Reading text below:
When everything else has gone from my brain–the President’s name, the state capitals, the neighborhoods where I lived, and then my own name and what it was on earth I sought, and then at length the faces of my friends, and finally the faces of my family–when all this has dissolved, what will be left, I believe, is topology: the dreaming memory of land as it lay this way and that.

Laguna Trail

Annie Dillard begins her memoir An American Childhood with a paean to place: specifically, the rivers, streets, and rolling hillsides of Pittsburgh, the town where she was raised. In telling the story of her childhood, Dillard cannot separate her memories and experiences from the place where they transpired. To understand how young Annie stepped into self-consciousness like a garment, readers need to envision the landscape where she grew up.
End of Reading text.
(Your goal): Can you carry the passage on place in Annie Dillard's memoir forward from its final sentence? The listing after this passage is separate material with no connection to it.
The data below:
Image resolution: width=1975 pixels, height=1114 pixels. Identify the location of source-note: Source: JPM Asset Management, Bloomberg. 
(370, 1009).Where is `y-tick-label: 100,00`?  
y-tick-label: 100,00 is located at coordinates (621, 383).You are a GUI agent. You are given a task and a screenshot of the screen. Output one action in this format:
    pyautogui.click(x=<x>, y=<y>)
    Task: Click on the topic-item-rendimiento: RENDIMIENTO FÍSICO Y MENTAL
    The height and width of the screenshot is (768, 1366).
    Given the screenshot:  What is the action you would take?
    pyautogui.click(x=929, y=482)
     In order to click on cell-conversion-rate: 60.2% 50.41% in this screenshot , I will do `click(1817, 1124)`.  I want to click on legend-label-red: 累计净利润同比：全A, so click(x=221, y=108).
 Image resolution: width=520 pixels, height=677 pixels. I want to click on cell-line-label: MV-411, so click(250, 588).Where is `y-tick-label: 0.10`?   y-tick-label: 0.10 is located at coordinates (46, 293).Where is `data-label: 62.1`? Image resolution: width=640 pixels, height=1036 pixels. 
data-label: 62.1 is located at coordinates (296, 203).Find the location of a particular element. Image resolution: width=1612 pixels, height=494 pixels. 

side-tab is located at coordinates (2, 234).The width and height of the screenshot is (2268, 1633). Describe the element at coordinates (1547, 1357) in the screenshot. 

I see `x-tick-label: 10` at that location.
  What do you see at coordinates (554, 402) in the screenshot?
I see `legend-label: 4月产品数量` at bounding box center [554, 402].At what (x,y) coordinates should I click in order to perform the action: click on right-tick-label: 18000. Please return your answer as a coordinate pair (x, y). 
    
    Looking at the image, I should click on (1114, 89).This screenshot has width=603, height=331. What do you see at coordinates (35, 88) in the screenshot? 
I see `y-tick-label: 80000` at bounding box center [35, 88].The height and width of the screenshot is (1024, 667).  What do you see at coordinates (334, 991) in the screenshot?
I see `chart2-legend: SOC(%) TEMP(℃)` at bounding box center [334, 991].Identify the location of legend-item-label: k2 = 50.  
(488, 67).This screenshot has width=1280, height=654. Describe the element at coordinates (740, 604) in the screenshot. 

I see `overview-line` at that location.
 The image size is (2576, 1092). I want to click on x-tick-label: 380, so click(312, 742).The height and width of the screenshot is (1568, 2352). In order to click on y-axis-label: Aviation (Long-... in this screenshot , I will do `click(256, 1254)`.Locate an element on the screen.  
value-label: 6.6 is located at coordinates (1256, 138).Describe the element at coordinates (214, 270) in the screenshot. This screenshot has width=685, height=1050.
End of The data.
(Response box):
Place is a pervasive influence. Although it is easy to ignore the everyday backdrop of our mundane lives, we all bear memories of significant places that impressed us with their grandeur or became indelible by dint of what transpired there. We all have our own equivalent of Dillard’s topology, a “dreaming memory” of places imbued with meaning: the pond where we fished with our cousin, the backyard where we played catch with our grandfather, the quiet restaurant where we fell in love. As readers and writers we are drawn to consider place–both sites we’ve been and sites we’ve only imagined–because we each carry a remembered geography. Although this topology is intimate, mapped only in our innermost soul, we nevertheless seek to describe, commemorate, and share our vision of these places, what we’ve seen, and how our lives have been changed.

The final section of Aldo Leopold’s Sand County Almanac is titled “The Upshot.” After sharing his natural observations, Leopold turns to consider the practical import of his musings: what, in a word, is the use of observing and thinking about Sand County and other places? One of the upshots of The Sand County Almanac, of course, is the very Land Ethic which this chapter has considered. So now, at the conclusion of this project, let me step back to consider what my own Upshot might be.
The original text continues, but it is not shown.